Copy out the lines starting with the line that contains "The width and height of the screenshot is (1568, 733)." and going on through the line that contains "will click(x=260, y=23).", substituting "Screen size" for "Screen dimensions" and changing nothing else.

[Recorded data]
----------

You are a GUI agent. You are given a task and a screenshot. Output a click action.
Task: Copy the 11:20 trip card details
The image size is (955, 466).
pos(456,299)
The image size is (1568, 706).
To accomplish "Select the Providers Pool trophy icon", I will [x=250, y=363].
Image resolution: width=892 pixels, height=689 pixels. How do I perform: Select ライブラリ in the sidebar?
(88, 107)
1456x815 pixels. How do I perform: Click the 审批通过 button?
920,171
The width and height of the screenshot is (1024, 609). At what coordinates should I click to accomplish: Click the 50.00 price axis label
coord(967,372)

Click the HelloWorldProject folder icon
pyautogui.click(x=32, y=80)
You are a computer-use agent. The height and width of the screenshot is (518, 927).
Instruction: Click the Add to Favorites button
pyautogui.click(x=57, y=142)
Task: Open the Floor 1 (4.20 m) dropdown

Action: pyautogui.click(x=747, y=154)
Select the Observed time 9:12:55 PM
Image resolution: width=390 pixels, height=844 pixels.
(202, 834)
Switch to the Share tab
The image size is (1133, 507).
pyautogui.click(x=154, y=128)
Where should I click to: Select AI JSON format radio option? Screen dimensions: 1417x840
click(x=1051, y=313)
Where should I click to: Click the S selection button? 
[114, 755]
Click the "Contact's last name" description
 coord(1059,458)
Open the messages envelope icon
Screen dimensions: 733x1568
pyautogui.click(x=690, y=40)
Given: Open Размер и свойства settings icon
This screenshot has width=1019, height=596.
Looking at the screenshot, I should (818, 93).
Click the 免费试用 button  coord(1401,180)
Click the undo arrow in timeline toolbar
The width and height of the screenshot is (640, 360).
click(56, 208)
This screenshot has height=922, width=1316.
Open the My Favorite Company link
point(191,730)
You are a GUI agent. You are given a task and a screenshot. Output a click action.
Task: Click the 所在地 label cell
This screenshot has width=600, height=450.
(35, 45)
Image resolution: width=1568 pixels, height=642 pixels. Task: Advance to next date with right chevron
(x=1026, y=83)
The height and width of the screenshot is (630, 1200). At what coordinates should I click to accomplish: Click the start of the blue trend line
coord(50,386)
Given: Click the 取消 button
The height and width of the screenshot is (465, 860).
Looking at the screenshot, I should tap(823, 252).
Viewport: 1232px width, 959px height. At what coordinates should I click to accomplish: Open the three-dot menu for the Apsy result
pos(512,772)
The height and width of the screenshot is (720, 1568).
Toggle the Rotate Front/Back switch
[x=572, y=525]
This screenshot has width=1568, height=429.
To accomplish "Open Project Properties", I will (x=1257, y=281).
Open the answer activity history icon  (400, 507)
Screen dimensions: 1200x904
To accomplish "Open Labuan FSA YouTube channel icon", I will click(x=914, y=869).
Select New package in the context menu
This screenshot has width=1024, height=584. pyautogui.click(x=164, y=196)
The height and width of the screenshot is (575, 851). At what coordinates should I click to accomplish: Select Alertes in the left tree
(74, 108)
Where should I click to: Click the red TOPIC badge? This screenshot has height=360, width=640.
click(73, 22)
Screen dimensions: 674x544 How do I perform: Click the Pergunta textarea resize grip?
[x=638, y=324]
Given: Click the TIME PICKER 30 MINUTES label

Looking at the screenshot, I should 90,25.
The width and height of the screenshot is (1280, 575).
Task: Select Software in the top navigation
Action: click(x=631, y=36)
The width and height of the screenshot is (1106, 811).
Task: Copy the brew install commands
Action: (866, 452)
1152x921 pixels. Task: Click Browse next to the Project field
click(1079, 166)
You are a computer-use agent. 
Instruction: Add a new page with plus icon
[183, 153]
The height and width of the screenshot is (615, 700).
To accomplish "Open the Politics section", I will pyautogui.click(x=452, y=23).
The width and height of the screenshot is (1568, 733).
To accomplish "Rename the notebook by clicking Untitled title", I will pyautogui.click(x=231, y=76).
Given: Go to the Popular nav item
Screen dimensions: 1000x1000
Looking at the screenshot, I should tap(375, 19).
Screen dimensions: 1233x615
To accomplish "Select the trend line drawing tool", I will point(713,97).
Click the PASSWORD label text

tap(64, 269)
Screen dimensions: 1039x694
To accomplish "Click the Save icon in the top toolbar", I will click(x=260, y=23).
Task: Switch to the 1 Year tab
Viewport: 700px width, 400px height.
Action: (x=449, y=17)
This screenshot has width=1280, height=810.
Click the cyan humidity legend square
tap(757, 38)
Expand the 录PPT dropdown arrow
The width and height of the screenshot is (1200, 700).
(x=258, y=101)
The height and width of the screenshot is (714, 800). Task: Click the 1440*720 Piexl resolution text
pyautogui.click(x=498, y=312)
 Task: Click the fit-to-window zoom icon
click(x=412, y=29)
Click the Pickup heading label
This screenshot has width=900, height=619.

----------

EXERCISE RESULT.
The width and height of the screenshot is (1568, 733).
To accomplish "Rename the notebook by clicking Untitled title", I will pyautogui.click(x=231, y=76).
Given: Go to the Popular nav item
Screen size: 1000x1000
Looking at the screenshot, I should tap(375, 19).
Screen size: 1233x615
To accomplish "Select the trend line drawing tool", I will point(713,97).
Click the PASSWORD label text

tap(64, 269)
Screen size: 1039x694
To accomplish "Click the Save icon in the top toolbar", I will click(x=260, y=23).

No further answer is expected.